Python: how to determine if a list of words exist in a string

This function was found by Peter Gibson (below) to be the most performant of the answers here. It is good for datasets one may hold in memory (because it creates a list of words from the string to be searched and then a set of those words):

def words_in_string(word_list, a_string):
    return set(word_list).intersection(a_string.split())

Usage:

my_word_list = ['one', 'two', 'three']
a_string = 'one two three'
if words_in_string(my_word_list, a_string):
    print('One or more words found!')

Which prints One or words found! to stdout.

It does return the actual words found:

for word in words_in_string(my_word_list, a_string):
    print(word)

Prints out:

three
two
one

For data so large you can't hold it in memory, the solution given in this answer would be very performant.


To satisfy my own curiosity, I've timed the posted solutions. Here are the results:

TESTING: words_in_str_peter_gibson          0.207071995735
TESTING: words_in_str_devnull               0.55300579071
TESTING: words_in_str_perreal               0.159866499901
TESTING: words_in_str_mie                   Test #1 invalid result: None
TESTING: words_in_str_adsmith               0.11831510067
TESTING: words_in_str_gnibbler              0.175446796417
TESTING: words_in_string_aaron_hall         0.0834425926208
TESTING: words_in_string_aaron_hall2        0.0266295194626
TESTING: words_in_str_john_pirie            <does not complete>

Interestingly @AaronHall's solution

def words_in_string(word_list, a_string):
    return set(a_list).intersection(a_string.split())

which is the fastest, is also one of the shortest! Note it doesn't handle punctuation next to words, but it's not clear from the question whether that is a requirement. This solution was also suggested by @MIE and @user3.

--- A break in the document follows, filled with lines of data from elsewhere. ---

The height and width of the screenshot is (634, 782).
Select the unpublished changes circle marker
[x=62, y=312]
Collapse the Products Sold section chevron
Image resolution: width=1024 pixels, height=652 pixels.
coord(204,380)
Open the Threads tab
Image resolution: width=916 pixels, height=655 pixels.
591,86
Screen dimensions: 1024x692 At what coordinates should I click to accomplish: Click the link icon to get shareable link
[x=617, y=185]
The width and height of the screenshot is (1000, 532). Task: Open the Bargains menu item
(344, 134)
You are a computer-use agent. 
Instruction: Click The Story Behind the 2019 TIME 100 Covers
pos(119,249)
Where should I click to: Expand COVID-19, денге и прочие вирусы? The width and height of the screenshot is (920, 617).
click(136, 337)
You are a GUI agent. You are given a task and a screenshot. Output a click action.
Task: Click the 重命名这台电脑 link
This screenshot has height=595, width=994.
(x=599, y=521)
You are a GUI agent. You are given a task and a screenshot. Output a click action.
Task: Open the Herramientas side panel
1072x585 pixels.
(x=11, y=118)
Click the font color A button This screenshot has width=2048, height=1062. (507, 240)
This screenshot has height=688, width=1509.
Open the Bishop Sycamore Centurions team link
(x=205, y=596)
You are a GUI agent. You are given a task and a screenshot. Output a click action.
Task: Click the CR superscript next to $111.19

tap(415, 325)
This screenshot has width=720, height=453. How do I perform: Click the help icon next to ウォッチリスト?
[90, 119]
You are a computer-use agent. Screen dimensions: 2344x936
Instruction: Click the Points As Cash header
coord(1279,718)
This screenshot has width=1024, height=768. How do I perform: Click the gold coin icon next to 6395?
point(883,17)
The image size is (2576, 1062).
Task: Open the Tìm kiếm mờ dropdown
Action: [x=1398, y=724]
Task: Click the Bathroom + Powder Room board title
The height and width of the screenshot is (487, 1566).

I didn't look very long at why two of the solutions did not work. Apologies if this is my mistake. Here is the code for the tests, comments & corrections are welcome

from __future__ import print_function
import re
import string
import random
words = ['one', 'two', 'three', 'four', 'five', 'six', 'seven', 'eight', 'nine', 'ten']

def random_words(length):
    letters = ''.join(set(string.ascii_lowercase) - set(''.join(words))) + ' '
    return ''.join(random.choice(letters) for i in range(int(length)))

LENGTH = 400000
RANDOM_STR = random_words(LENGTH/100) * 100
TESTS = (
    (RANDOM_STR + ' one two three', (
        ['one', 'two', 'three'],
        set(['one', 'two', 'three']),
        False,
        [True] * 3 + [False] * 7,
        {'one': True, 'two': True, 'three': True, 'four': False, 'five': False, 'six': False,
            'seven': False, 'eight': False, 'nine': False, 'ten':False}
        )),

    (RANDOM_STR + ' one two three four five six seven eight nine ten', (
        ['one', 'two', 'three', 'four', 'five', 'six', 'seven', 'eight', 'nine', 'ten'],
        set(['one', 'two', 'three', 'four', 'five', 'six', 'seven', 'eight', 'nine', 'ten']),
        True,
        [True] * 10,
        {'one': True, 'two': True, 'three': True, 'four': True, 'five': True, 'six': True,
            'seven': True, 'eight': True, 'nine': True, 'ten':True}
        )),

    ('one two three ' + RANDOM_STR, (
        ['one', 'two', 'three'],
        set(['one', 'two', 'three']),
        False,
        [True] * 3 + [False] * 7,
        {'one': True, 'two': True, 'three': True, 'four': False, 'five': False, 'six': False,
            'seven': False, 'eight': False, 'nine': False, 'ten':False}
        )),

    (RANDOM_STR, (
        [],
        set(),
        False,
        [False] * 10,
        {'one': False, 'two': False, 'three': False, 'four': False, 'five': False, 'six': False,
            'seven': False, 'eight': False, 'nine': False, 'ten':False}
        )),

    (RANDOM_STR + ' one two three ' + RANDOM_STR, (
        ['one', 'two', 'three'],
        set(['one', 'two', 'three']),
        False,
        [True] * 3 + [False] * 7,
        {'one': True, 'two': True, 'three': True, 'four': False, 'five': False, 'six': False,
            'seven': False, 'eight': False, 'nine': False, 'ten':False}
        )),

    ('one ' + RANDOM_STR + ' two ' + RANDOM_STR + ' three', (
        ['one', 'two', 'three'],
        set(['one', 'two', 'three']),
        False,
        [True] * 3 + [False] * 7,
        {'one': True, 'two': True, 'three': True, 'four': False, 'five': False, 'six': False,
            'seven': False, 'eight': False, 'nine': False, 'ten':False}
        )),

    ('one ' + RANDOM_STR + ' two ' + RANDOM_STR + ' threesome', (
        ['one', 'two'],
        set(['one', 'two']),
        False,
        [True] * 2 + [False] * 8,
        {'one': True, 'two': True, 'three': False, 'four': False, 'five': False, 'six': False,
            'seven': False, 'eight': False, 'nine': False, 'ten':False}
        )),

    )

def words_in_str_peter_gibson(words, s):
    words = words[:]
    found = []
    for match in re.finditer('\w+', s):
        word = match.group()
        if word in words:
            found.append(word)
            words.remove(word)
            if len(words) == 0: break
    return found

def words_in_str_devnull(word_list, inp_str1):
    return dict((word, bool(re.search(r'\b{}\b'.format(re.escape(word)), inp_str1))) for word in word_list)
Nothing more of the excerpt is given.